Oil Price Plunges Again As Supply Concerns Re-Emerge

Brent Oil prices slid to $48.47/barrel on Monday, after hitting an 8-month high of $50.00/barrel. The supply outages in Canada and Africa are diminishing, and supply is expected to reach pre-disruption levels soon. The re-opening of eight shuttered work camps in Canada triggered energy firms to restart production.

In addition, Iran has indicated plans to raise oil export capacity to 2.2 million barrels per day by the summer and has no intention of freezing output, at the upcoming OPEC meeting on the 2nd of June. Moreover, Saudi Arabia, the key OPEC member, has also maintained its oil production levels at record highs, in order to preserve its market share against Iran and other competitors. This has led to a chronic supply glut and a collapse in crude prices, and this factor still hangs over the recent rally.
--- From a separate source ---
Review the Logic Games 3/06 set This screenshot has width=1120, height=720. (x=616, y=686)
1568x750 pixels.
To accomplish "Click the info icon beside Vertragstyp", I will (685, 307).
In the U.S, the number of oil rigs was reported unchanged at 318 in the week ending on the 20th of May, after an eight-week decline. With the price moving up recently, drilling will again become economical for some U.S shale producers, which is expected to boost the oil-rig count and slow down the decline in local U.S oil production and supply.
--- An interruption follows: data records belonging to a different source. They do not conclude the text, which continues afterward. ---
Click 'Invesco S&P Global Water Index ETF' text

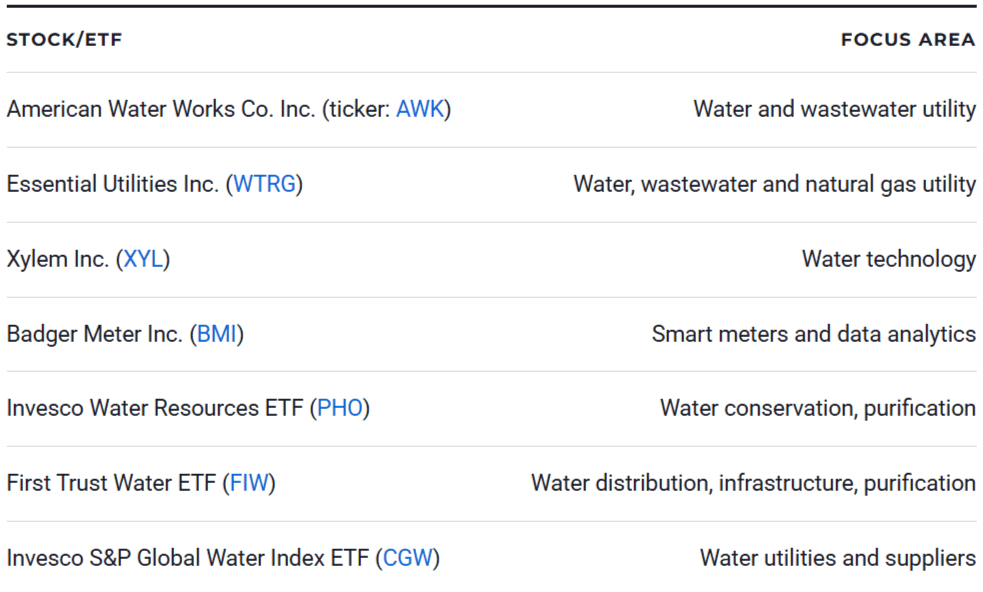[188, 558]
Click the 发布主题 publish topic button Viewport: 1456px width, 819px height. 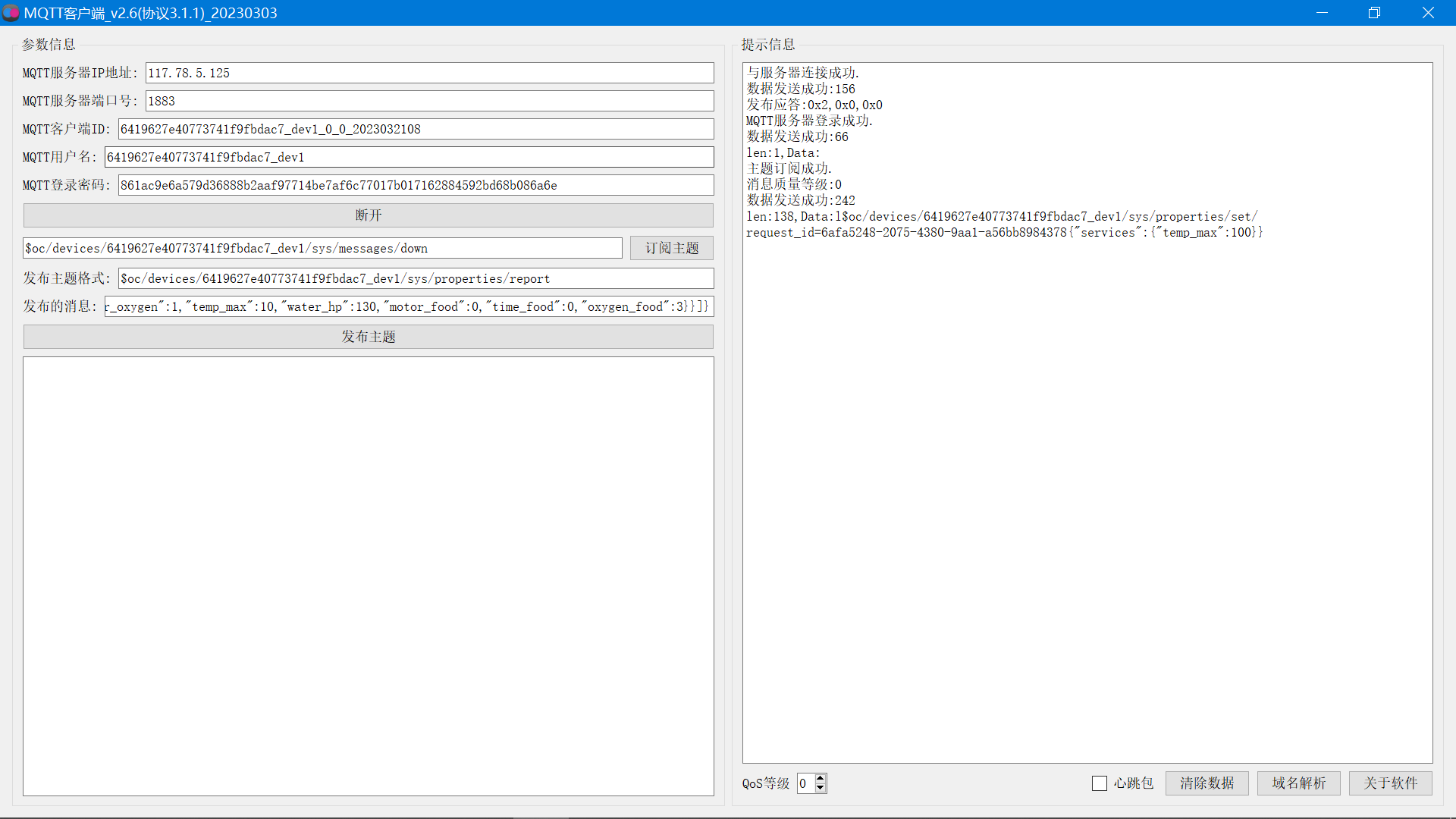(368, 337)
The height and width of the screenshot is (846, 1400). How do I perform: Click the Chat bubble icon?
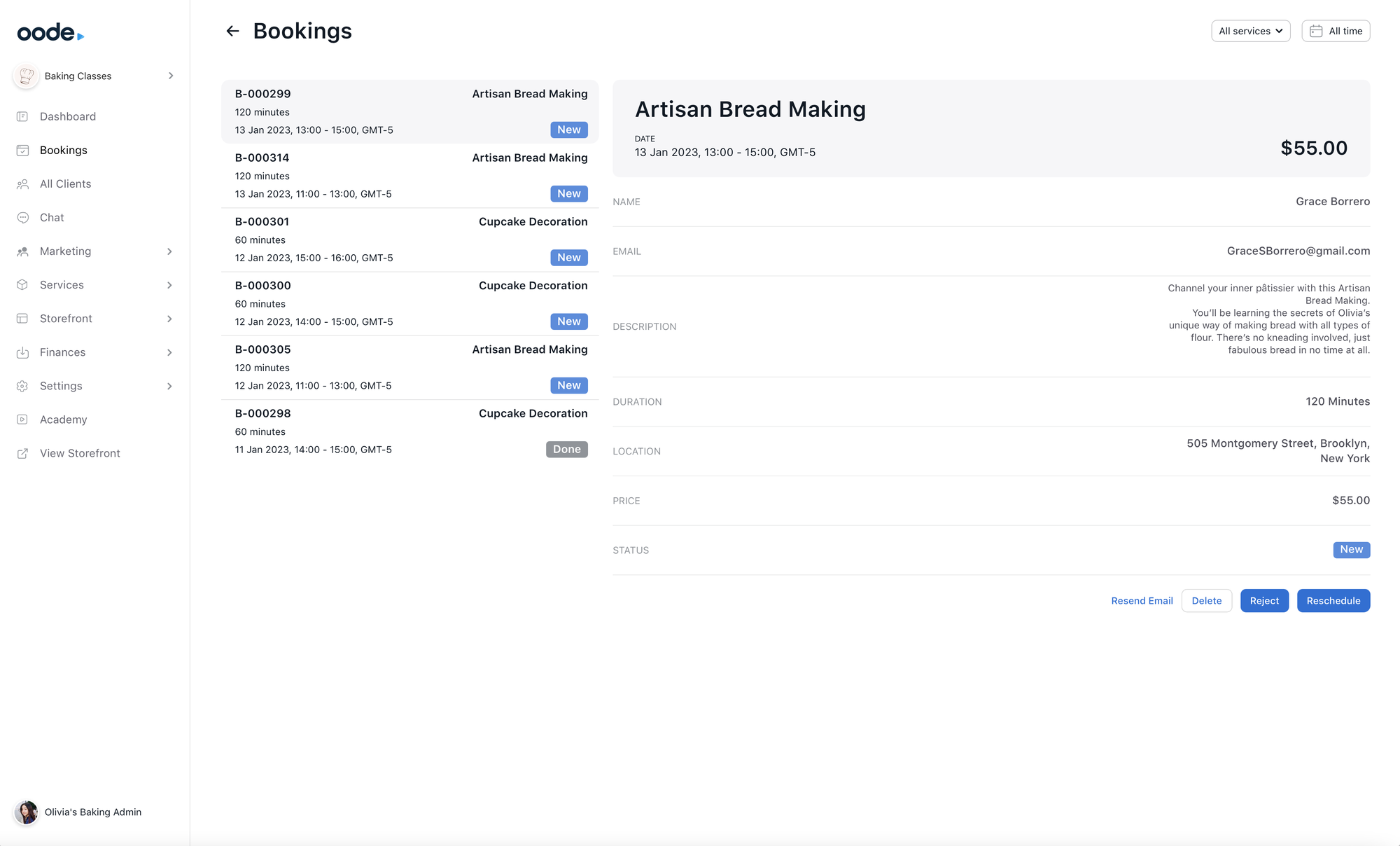[22, 217]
Oil prices have also suffered a loss due to a stronger dollar. Today, Flash Manufacturing PMI data is due to be reported in the US. The Purchasing Managers’ Index in May is expected to rise to 51.0 from a reading of 50.8 in the last month, a positive sign for the US economy. Also on the schedule today, St. Louis Fed President James Bullard, a voting member who is considered a hawk, will deliver a speech in Beijing. This speech is anticipated to apply further upward pressure on the dollar and in turn push down commodities denominated in USD – such as metals and energies.

brent d1

Fig. Brent D1 Technical Chart

In general, Brent is on track to falling further, after hitting the resistance of 50.07 on May 17, the highest level since October 2015. RSI (14) has inched down to 62.0201, after getting into the overbought zone. The pair had rocketed into the overbought area and may pull back from this zone as the %K line (blue line) has already crossed over the %D line (red line) and has moved out of the overbought territory. However, the signal trend indicator is currently encouraging a long position. Overall, the commodity is expected to pull back slightly before any recovery.